Para mi hija Érika Coral

 

Mi padre se volvió a casar. Yo no pensé que lo haría. Incluso se lo pregunté cuando vi la invitación en la mesa del comedor. Porque me volví a enamorar y porque me hace falta una mujer. Tú conoces a Josefina, es una buena mujer. De no pensarlo así, jamás la hubiera traído a esta casa.

            Porque en efecto ya la conocía. No hacía mucho mi padre la había invitado a casa. Fue cuando celebramos su cumpleaños 38. Mi papá no era dado a llevar la cuenta de sus años pero yo sí. Porque así me lo había enseñado mi madre. Como yo era el único hijo González Ramírez, ella vaciaba en mí todas sus obsesiones. Tal vez presentía que pronto habría de morir, porque a todas luces se ponía cada vez más pálida, casi de color ceniza.

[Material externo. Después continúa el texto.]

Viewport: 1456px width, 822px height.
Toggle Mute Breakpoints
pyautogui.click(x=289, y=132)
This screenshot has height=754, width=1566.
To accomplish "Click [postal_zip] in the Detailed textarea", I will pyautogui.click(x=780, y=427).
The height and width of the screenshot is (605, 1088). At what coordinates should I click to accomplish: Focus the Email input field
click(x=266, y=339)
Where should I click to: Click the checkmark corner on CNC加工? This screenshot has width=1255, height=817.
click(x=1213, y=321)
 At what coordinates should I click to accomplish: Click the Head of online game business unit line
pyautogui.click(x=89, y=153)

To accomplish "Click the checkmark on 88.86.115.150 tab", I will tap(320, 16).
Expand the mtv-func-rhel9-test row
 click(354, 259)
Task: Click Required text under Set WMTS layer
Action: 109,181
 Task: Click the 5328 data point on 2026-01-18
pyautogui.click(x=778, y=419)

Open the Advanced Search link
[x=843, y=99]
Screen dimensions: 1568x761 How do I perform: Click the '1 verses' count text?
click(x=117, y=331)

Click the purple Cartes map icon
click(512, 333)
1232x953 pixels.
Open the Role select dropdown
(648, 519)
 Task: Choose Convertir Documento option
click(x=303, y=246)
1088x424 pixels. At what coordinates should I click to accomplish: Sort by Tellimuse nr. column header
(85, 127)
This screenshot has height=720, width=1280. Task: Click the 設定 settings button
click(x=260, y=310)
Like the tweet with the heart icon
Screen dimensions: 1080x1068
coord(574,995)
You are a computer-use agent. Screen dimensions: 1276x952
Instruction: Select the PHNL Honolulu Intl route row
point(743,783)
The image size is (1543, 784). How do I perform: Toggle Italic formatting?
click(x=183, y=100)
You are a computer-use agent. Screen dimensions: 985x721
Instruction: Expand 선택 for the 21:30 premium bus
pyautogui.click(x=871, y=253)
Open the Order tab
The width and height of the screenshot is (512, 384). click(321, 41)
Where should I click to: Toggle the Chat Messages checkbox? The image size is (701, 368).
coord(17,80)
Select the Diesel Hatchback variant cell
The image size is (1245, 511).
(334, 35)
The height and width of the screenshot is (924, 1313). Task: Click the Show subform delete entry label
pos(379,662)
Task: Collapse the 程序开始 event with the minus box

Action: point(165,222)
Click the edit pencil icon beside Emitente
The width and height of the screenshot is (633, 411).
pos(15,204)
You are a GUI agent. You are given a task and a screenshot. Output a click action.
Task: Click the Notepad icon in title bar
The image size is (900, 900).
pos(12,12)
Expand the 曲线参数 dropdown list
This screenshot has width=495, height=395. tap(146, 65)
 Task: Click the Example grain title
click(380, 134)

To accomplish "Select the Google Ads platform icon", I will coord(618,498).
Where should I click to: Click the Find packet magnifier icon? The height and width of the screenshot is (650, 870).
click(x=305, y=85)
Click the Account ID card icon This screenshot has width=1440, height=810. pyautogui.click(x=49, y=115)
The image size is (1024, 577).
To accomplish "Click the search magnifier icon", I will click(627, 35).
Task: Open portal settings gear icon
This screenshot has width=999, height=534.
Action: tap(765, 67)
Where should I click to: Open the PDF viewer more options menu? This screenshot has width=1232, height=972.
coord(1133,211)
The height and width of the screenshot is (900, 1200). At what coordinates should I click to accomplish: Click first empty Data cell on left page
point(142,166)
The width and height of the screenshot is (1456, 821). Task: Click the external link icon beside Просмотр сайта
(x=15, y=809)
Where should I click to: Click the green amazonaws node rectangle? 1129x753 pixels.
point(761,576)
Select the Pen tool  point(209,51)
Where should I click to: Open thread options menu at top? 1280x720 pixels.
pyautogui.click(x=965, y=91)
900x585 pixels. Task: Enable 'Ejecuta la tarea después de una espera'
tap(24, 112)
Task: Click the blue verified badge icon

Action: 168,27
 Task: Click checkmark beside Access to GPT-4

Siempre había sido una mujer de excelente salud, pero las visitas al hospital se hacían cada vez más frecuentes ―como mis dolores de cabeza, que le había heredado―, los tratamientos médicos eran cada vez más severos, y sus caídas de estado de ánimo se habían vuelto la rutina de todos los días. Mi papá me había explicado que costearle una enfermera resultaba cada vez más problemático. Y que entre él y yo tendríamos que turnarnos para atenderla. No se contaba con nadie más. Mamá no tenía hermanas ni familiares que nos pudieran echar una mano, así que entre él y yo nos desvivimos por hacerle pasar del mejor modo sus últimos momentos. Cosa que, entre paréntesis, yo aproveché para hacerme aficionado a la lectura. Porque todo ese tiempo que pasé al lado de mi madre, yo me entretenía leyéndole libros que extraía de la biblioteca de la escuela. Sé que los hubiera podido leer en internet, pero los libros de carne y hueso me gustaban más. Se me quedó el vicio de leer, lo que provocó en mi papá sonrisitas de complicidad como diciendo mira, quién iba a decir que la enfermedad de tu madre habría de acarrear algún beneficio.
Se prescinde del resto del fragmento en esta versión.